Gruen has a Bachelor of Laws from the University of Melbourne and a Bachelor of Arts with first class honours from the Australian National University in Canberra. He has a PhD from the Australian National University.

Career[edit]

Gruen worked as adviser to Senator and Federal Industry Minister John Button from the early 1980s and was regarded as the architect of the Button car plan, which moved the industry towards freer trade by eliminating quotas, reducing tariffs and assisting exports. From 1990 to 1993 he worked as economic adviser to Treasurer John Dawkins. He was appointed to the Productivity Commission on which he served from 1993 until his departure in 1997 to join the Business Council of Australia where he directed the BCA's New Directions project. In 2000 he founded, economic consultancy Lateral Economics and a finance broker that discounts its services by rebating part of its commission to borrowers Peach Home Loans. In this period he has advised Federal and State Governments as a consultant and as member or chair of various government appointed committees. From 2008 to 2012 Gruen was a board member of Sustainability Victoria. In 2011 he was appointed to the board of Innovation Australia and was subsequently appointed to chair it.

Gruen has become prominent in public economic discussion. He had a regular economic column for the Courier Mail and later wrote regularly for the Australian Financial Review. Other media activities include filling in for Ross Gittins' column in the Sydney Morning Herald and The Age[1] by Gittins' request and appearing on the radio station Triple J.[2] He has also is a regular contributor to the popular blog Club Troppo and is an author on On Line Opinion. He has held visiting fellowships at the University of Melbourne and the Australian National University.

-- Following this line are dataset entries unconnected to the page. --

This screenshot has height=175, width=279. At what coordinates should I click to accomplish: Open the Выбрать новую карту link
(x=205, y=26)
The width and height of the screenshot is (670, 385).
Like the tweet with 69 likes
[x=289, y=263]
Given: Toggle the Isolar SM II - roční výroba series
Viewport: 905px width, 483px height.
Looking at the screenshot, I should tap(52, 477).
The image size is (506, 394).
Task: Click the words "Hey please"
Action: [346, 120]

He has mounted the public case for a range of reforms including

  • refashioning the institutions of government budgeting in the image of monetary policy to inject greater independence and flexibility into fiscal policy as a macro-economic instrument.
  • allowing people to access their superannuation savings (or pension plan) to help raise a deposit for a house
  • paying much greater policy attention to improving information flows in a range of markets such as labour markets (on relative safety and job quality) and markets for professional services (on service quality and likely outcomes).
  • giving citizens and business direct access to central banking services to level the playing field between them and commercial banks

He was a member of the Federal Government's Review of the Australian Innovation System in 2008 and chaired the Government 2.0 Taskforce for the Australian Government.[3] The Government subsequently accepted all of the major recommendations of the Taskforce. In 2013 he was appointed to membership of an independent review panel on Pharmaceutical Patent Extensions reporting to the Minister for Innovation.

Gruen was also the first investor in Kaggle (a Melbourne based data analytics company founded in 2010) serving as its first chairman.[4]

Position[edit]

In 2014 Gruen suggested a radical bank reform that would solve eminent problems. According to Gruen ordinary people should be able to use central banks' services as commercial banks can. For big commercial banks get high margins or fees but don't add much value to those services. Due to the internet the Bank of England for instance could easily extend its services to everyone in the UK. For one thing it should offer deposit and savings account to all. [5]

Family[edit]

Gruen is the son of prominent Australian economist Fred Gruen and the brother of Federal Treasury official David Gruen.